CASIA OpenIR > 毕业生 > 硕士学位论文

	基于时空建模的行为识别研究
	罗锦钊
	2023-06
页数	61
学位类型	硕士
中文摘要	随着计算机算力提升和视频数据量的迅速增长，智能视频分析成为了计算机视觉的一个重要研究方向。人体行为识别作为其中一个子方向，在人机交互、虚拟现实、视频分析、智能监控和健康养老等领域具有广泛的应用前景。最近，行为识别领域中的深度学习方法发展迅速，但无论是基于 RGB 视频的行为识别还是基于骨架的行为识别都存在一定不足。RGB 视频行为识别使用深度神经网络，如循环神经网络、卷积神经网络等，或 Transformer 架构提取视频中的时空信息。然而，这类方法容易受到复杂背景、光照条件等环境因素影响，还存在输入数据信息冗余和时空上下文关系建模不足等问题。随着传感器的不断发展，人体骨架数据作为一种紧凑高效的人体结构表达形式逐渐成为行为识别的重要基础数据之一。基于骨架的行为识别能够避免复杂背景的影响，在时空特征表达方面更加高效，但其对局部动作特征建模和远距离关节点关系表达不足。因此，本文旨在探索行为的局部特征建模和时空关系建模。主要研究工作和贡献如下： (1) 针对当前骨架行为识别方法对局部动作特征的建模能力不足以及对行为空间关系表示不充分的问题，提出了基于时间通道拓扑增强卷积网络的骨架行为识别方法。该网络利用通道注意力增加关键节点和关节在分类中的权重，引入通道距离矩阵动态建模不同动作下的远距离节点关系，以构建鲁棒的局部动作特征表示，提高行为识别准确率。
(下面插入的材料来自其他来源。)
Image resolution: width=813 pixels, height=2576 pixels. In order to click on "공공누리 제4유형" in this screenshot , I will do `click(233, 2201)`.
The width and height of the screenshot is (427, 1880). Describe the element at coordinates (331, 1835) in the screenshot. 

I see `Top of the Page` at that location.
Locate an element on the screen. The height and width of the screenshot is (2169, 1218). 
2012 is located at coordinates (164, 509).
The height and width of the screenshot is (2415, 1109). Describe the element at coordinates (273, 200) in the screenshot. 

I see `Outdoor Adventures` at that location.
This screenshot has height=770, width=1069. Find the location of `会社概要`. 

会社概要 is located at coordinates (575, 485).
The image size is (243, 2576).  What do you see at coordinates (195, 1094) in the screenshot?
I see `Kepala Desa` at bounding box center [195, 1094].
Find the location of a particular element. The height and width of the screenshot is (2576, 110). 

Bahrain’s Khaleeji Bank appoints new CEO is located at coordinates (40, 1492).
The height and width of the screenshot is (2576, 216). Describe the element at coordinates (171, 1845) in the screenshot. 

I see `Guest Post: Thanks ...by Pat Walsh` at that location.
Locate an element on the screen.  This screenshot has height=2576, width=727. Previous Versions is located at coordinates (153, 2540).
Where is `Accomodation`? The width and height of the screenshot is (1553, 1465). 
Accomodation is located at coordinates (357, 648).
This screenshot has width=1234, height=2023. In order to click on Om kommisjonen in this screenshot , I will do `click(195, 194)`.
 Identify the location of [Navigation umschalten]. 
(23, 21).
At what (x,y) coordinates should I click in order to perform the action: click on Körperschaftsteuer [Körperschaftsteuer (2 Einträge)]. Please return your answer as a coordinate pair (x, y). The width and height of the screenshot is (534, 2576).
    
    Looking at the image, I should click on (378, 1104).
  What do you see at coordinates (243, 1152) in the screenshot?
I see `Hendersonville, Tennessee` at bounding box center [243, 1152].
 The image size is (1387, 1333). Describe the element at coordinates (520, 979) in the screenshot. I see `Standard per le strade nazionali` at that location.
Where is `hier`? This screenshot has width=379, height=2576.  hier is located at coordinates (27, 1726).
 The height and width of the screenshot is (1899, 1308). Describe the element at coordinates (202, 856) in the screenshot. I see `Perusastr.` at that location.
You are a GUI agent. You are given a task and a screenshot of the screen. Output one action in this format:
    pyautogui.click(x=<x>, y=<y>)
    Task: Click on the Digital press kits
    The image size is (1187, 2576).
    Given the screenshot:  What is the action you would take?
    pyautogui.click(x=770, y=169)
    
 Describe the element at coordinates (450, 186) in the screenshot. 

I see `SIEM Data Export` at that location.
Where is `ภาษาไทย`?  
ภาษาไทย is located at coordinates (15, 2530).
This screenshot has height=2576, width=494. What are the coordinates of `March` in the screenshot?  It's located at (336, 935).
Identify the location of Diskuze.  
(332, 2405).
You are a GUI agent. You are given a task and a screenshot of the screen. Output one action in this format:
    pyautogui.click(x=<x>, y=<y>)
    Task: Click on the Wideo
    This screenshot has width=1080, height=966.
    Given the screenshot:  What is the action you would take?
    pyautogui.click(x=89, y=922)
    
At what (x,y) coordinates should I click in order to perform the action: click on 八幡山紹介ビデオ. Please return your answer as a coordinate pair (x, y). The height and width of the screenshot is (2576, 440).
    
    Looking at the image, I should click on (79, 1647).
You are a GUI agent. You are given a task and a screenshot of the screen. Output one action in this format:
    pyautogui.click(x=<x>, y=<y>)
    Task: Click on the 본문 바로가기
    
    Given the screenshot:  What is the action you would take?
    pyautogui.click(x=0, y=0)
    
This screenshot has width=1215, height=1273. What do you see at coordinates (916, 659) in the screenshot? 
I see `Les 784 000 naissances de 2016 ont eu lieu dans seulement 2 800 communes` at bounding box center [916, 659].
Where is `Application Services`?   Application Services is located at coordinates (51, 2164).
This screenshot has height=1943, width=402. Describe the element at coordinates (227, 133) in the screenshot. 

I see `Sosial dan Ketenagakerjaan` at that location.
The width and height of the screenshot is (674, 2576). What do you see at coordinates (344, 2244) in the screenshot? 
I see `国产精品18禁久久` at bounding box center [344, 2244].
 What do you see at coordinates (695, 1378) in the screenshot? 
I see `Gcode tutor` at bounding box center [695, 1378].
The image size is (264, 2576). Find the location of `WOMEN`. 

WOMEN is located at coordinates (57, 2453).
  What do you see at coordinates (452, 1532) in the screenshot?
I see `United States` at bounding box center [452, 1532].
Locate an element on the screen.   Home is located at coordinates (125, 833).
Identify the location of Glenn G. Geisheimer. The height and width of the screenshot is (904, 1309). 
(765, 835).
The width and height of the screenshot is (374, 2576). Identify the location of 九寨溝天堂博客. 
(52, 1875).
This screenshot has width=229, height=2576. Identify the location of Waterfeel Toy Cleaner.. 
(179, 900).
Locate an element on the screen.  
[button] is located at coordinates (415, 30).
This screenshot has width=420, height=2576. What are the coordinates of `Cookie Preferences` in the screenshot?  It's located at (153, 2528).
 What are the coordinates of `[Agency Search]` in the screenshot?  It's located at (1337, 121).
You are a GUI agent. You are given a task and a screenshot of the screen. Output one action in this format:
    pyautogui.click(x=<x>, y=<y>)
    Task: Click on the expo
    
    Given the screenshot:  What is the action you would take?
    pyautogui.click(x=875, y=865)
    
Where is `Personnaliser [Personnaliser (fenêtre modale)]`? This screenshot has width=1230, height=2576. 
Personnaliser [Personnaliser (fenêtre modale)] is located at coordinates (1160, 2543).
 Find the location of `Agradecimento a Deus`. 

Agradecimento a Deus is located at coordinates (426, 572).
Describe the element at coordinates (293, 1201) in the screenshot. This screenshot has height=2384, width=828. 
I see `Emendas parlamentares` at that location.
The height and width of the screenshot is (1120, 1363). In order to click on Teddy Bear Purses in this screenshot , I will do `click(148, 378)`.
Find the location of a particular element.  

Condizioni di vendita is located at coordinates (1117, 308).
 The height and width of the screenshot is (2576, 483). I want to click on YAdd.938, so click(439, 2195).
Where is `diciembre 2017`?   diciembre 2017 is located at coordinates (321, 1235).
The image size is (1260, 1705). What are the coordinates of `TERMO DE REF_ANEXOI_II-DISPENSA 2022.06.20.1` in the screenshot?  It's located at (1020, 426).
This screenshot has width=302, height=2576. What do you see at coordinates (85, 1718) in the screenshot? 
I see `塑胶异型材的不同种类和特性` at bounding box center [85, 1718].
所提方法在骨架行为识别数据集 NTU RGB+D、 NTU RGB+D 120 和 FineGym 上进行了评估，与现有方法相比显示出优越的性能。 (2) 针对 RGB 视频输入信息冗余，以及复杂行为场景上下文信息建模不足的问题，提出了基于时间差分融合卷积网络的行为识别与检测方法。时间差分卷积卷积网络使用双流架构分别提取表观静态信息和行为运动信息；利用时间差分模块对行为交互区域的行为表观信息进行建模，减少输入信息冗余；引入通道融合注意力模块提取时空行为特征，并建模行为-场景上下文关系；基于 YOLO 检测框架实现行为识别与检测。在 UCF101-24、J-HMDB-21 和 AVA 数据集验证模型的有效性，准确率分别达到了 82.1%，78.1%，18.8%。这两项研究的重点是基于卷积神经网络对时空行为特征进行建模。其中，第一项研究强调局部动作特征的建模，是实现复杂行为识别的基础，所使用的骨架数据模态可以作为第二项研究中使用的 RGB 模态的扩展和补充。第二项研究专注于复杂行为的时空上下文关系建模，其模块化设计结构能够集成不同的模态，增强模型的时空特征建模能力，提高视频行为识别的准确性。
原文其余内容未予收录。